Starbucks had a nice-looking (and huge!) apple fritter in the glass case that went for 490 calories. A slice of pound cake was just a bit less; I think the bagel cost 220 calories. When I asked the clerk about the new calorie info, she told me the signs had just gone up a few days earlier. I asked if she’d seen any changes. She wasn’t sure, she said, but she thought there was a bit less demand on the high-calorie items. A few days later, the Times published an article on the subject.
It struck me that this new regulation presents a great opportunity for obesity researchers. If you could get good data, I’m guessing we could learn a lot about how a posted calorie count affects eating behavior, with all sorts of wrinkles:
+ How calorie-sensitive are people in general, and are they more so during different times of day, days of the week, or types of days (holiday vs. workday, bad weather vs. good, etc.)?
+ If a posted calorie count does shock people into buying/eating differently, how long does that shock last?

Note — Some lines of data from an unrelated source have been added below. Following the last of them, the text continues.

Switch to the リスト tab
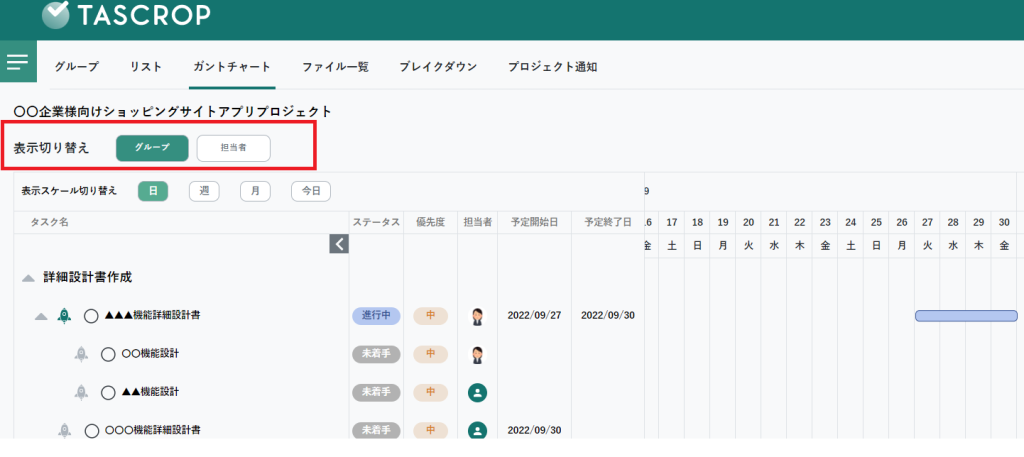The height and width of the screenshot is (457, 1024). (146, 67)
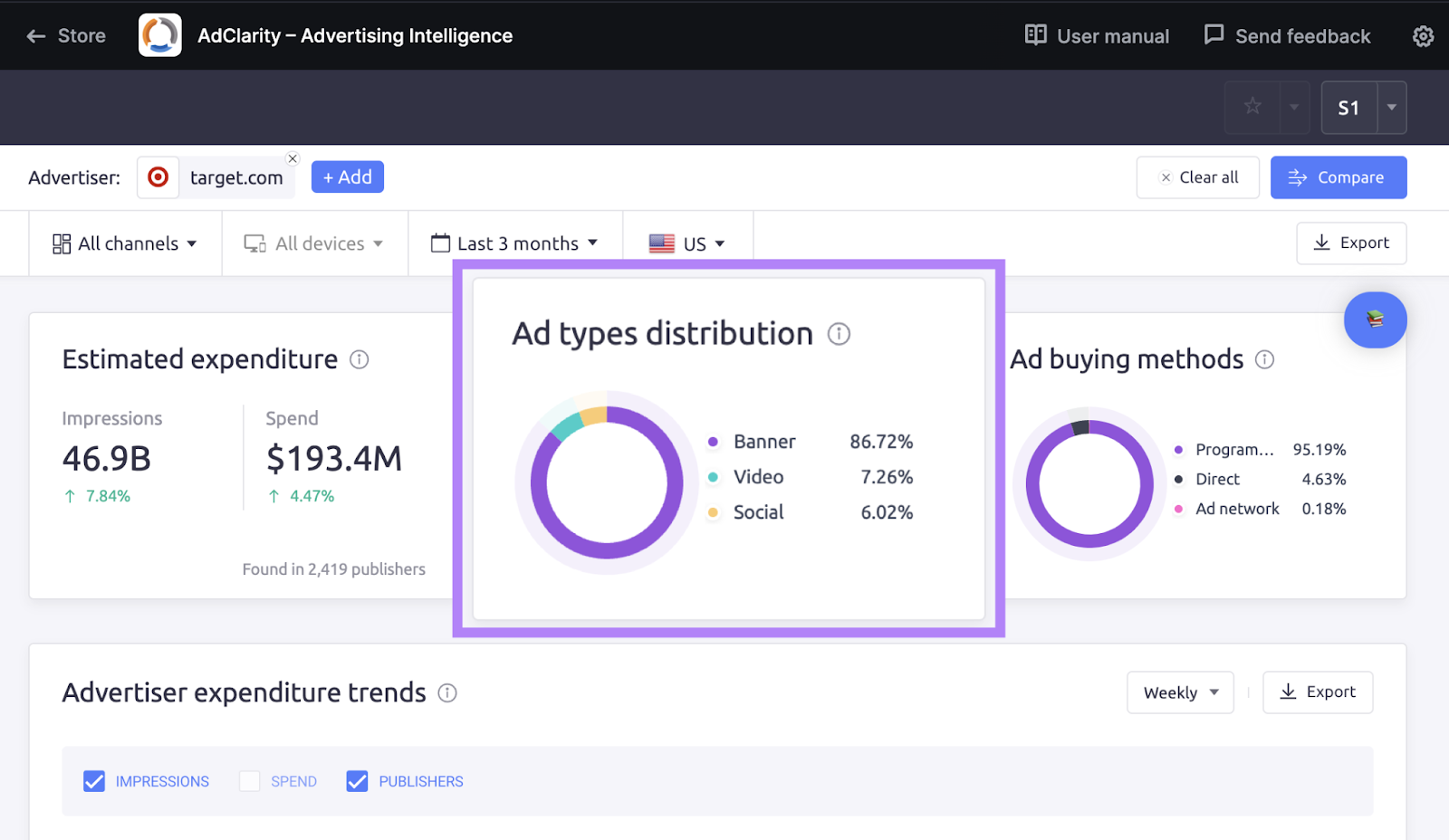Open info tooltip for Ad types distribution
The image size is (1449, 840).
coord(839,334)
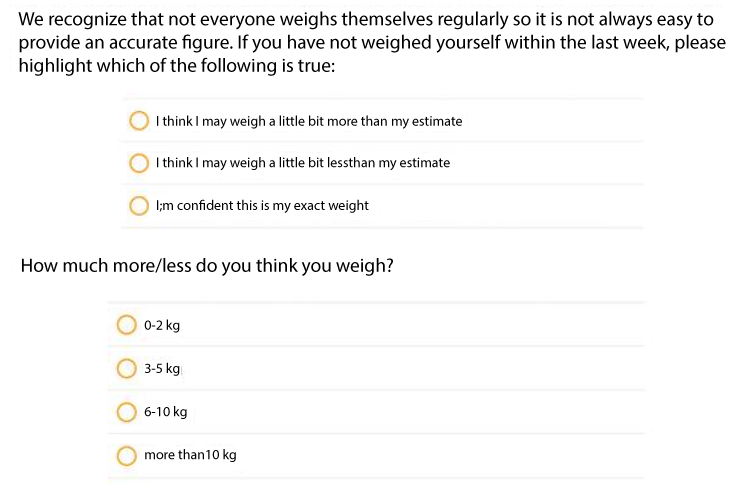Select the 3-5 kg radio circle
This screenshot has height=495, width=740.
[x=126, y=368]
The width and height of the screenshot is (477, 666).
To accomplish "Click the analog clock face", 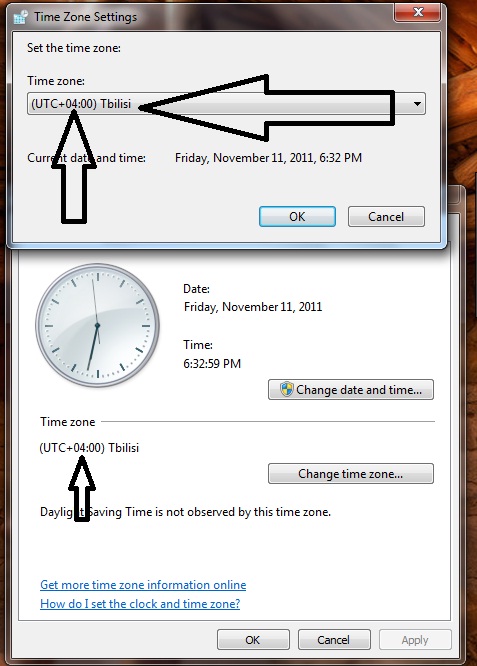I will tap(97, 325).
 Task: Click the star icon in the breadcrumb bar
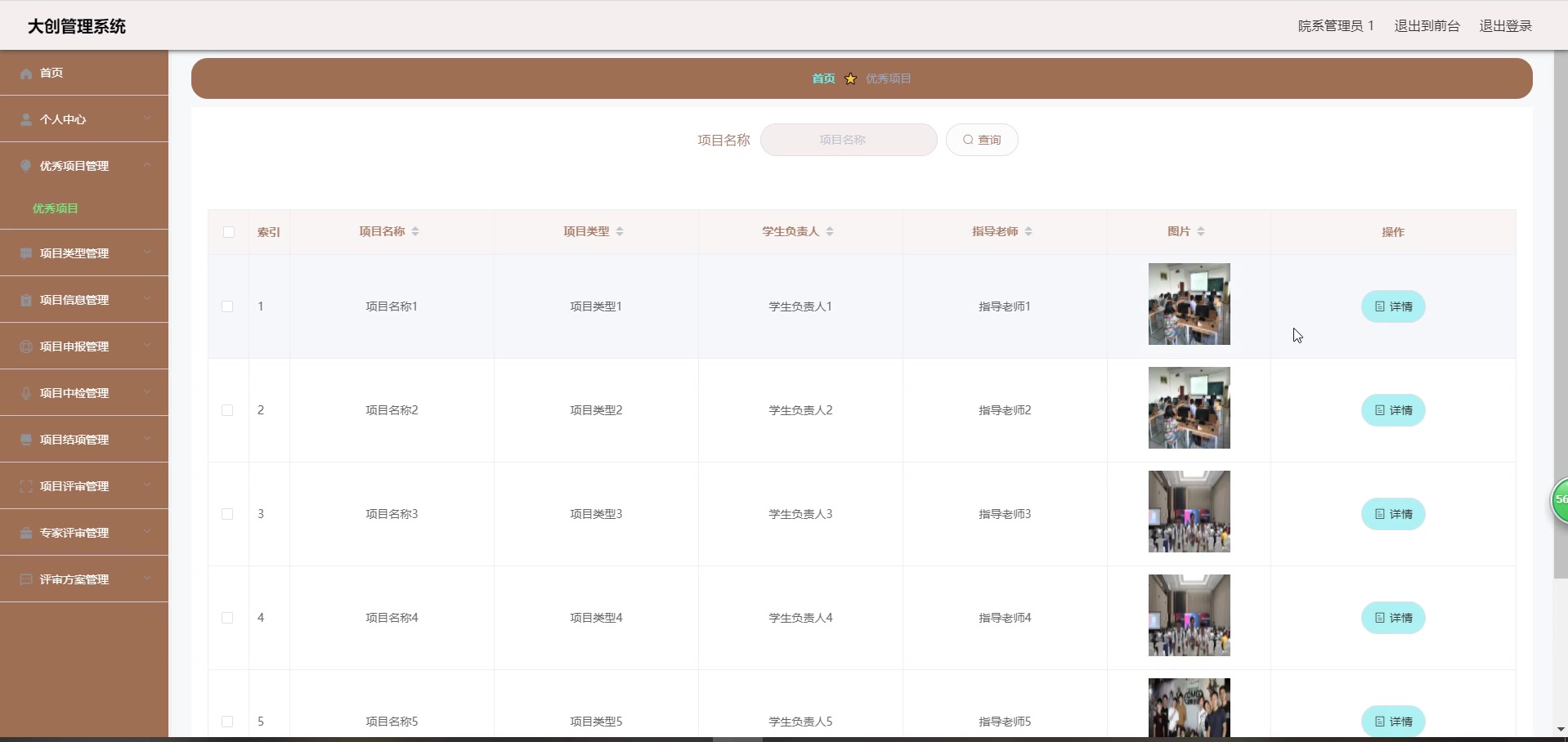tap(850, 78)
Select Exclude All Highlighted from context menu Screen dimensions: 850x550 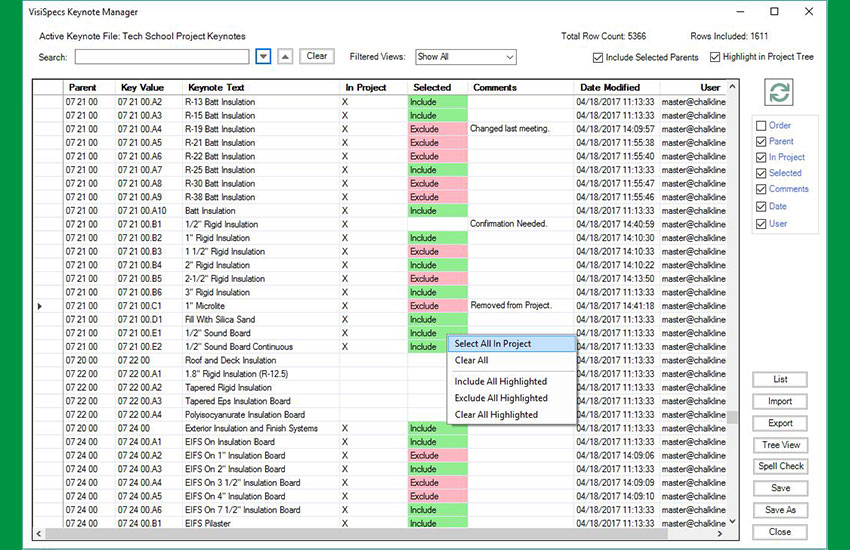tap(500, 398)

+ There’s also a lot of experimentation to be done, including: altering the size of the calorie count on the signs and/or perhaps using different icons (smiley faces?) to differentiate between high-, medium-, and low-calorie foods. You could, of course, also experiment with using images like an obese person vs. a skinny person, or perhaps just a blob of fake fat to represent high-cal., but since we are talking about companies that sell food, I doubt they’d be interested. Maybe Brian Wansink would be, however.
It would also be interesting to see how calorie signs affect demand for lower-calorie foods. While on the surface, the New York City regulation might seem like bad news for restaurants, I could imagine it turning out to be good news if it stokes such demand.
Imagine that Starbucks figures out that most customers don’t want to buy any single piece of food that has more than 250 calories. No one is buying that delicious 490-calorie apple fritter any more (which, for the sake of argument, we’ll say costs $3). What if Starbucks cuts the portion size by 50 percent but sells the new fritter for 80 percent of the original price — i.e., a 245-cal. fritter for $2.40.
That means Starbucks is taking in $4.80 for every 500 calories of apple fritter it sells, versus just $3 in the old days. You might think that $2.40 is a lot for a half-size fritter — but if people turn out to be more calorie-sensitive than they are price-sensitive, Starbucks and a lot of other restaurants may be end up celebrating the day that New York City tried to rein them in.